Given task:
Answer these questions from the piece below about the bookshop staff's reading resolutions.
(a) What book does Mary Kay aim to finish?
(b) On what date does E.J. Koh visit the store?
(c) What does Elaine plan to replace her TV hours with?

Extract:

-*-*-

As we continue the new year and the next chapter of our shared lives, we again dare (and dread) to make our resolutions to change, improve, seek hope and peace and otherwise survive.

Being mindful of this ritual, the staff of Edmonds Bookshop has developed our own set of reading resolutions, driven by various desires to expand our perceptions, challenge our assumptions, and even assuage our guilt for missing out on one of everyone’s favorite books.

While there are plenty of books to be published in the coming months that we’re excited to sell, we focus here on what we want to read, or re-read.

But, just to pique your interest, here are a handful of favorite authors whose newest work comes in 2020: Elizabeth Acevedo, Isabel Allende, Julia Alvarez, Suzanne Collins, Louise Erdrich, Elena Ferrante, William Gibson, Garth Greenwell, Yaa Gyasi, Steve Inskeep, Samantha Irby, Erik Larson, James McBride, Colum McCann, Hilary Mantel, and many more.

Of course we’ll be reading these as they arrive, the better able to comment on and recommend.

Mary Kay has a goal of finishing Rebecca West’s classic “Black Lamb and Grey Falcon,” a door-stop of a book about West’s travels to the Balkans in 1937, when Yugoslavia faced imminent invasion by Germany as the region moved toward WWII.

Mary Kay also intends to keep up on advance readers editions of forthcoming books, in order to contribute comments to the Indiebound program that highlights books to independent booksellers across the country.

Michelle will focus on books by authors scheduled to make appearances in the store, for example, “The Magical Language of Others” by E.J. Koh, who visits the store Feb. 20. She also likes to quiz customers and friends about the books they’ve re-read, to explore the changes in perspective on formative reading experiences 15 or 20 years later.

Michelle recently re-read “Power” by Linda Hogan, a novel about a young member of the Taiga tribe torn between the traditions of her native family and the Westernized ambitions of her mother. Coming back to this book many years later, Michelle says she picked up different things than her younger self did.

Susan wants to continue exploring different categories and topics outside her favorite genres, in fiction and nonfiction, and find good selections for the book club. She’s also eager to read a number of forthcoming books.

Elaine’s general reading resolution for the year mostly revolves around watching less TV, replacing those hours with more reading. And one of her specific resolutions is, as with others, to read something outside her comfort zone.

-*-*-

Extracted material:
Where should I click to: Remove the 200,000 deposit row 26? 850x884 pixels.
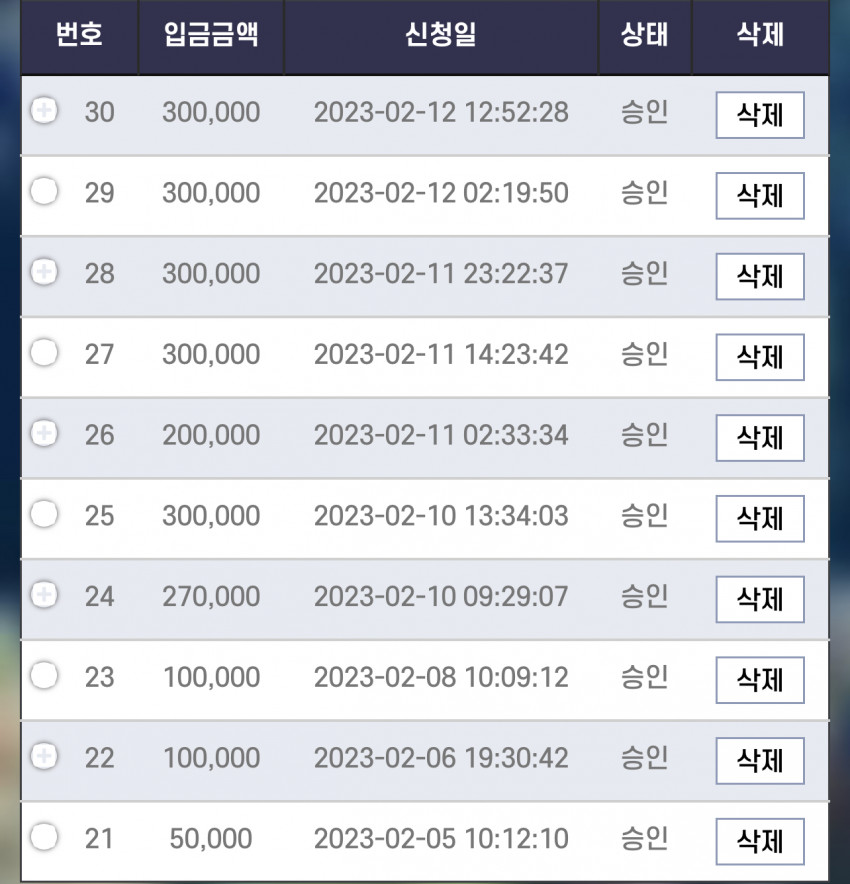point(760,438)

-*-*-

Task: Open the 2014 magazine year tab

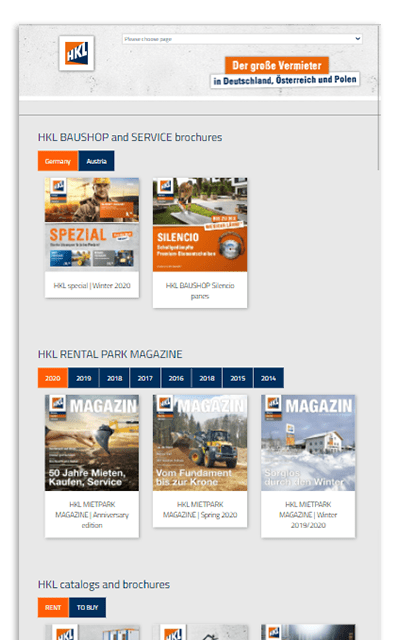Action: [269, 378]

-*-*-

Exercise answer:
(a) Rebecca West's "Black Lamb and Grey Falcon"
(b) Feb. 20
(c) More reading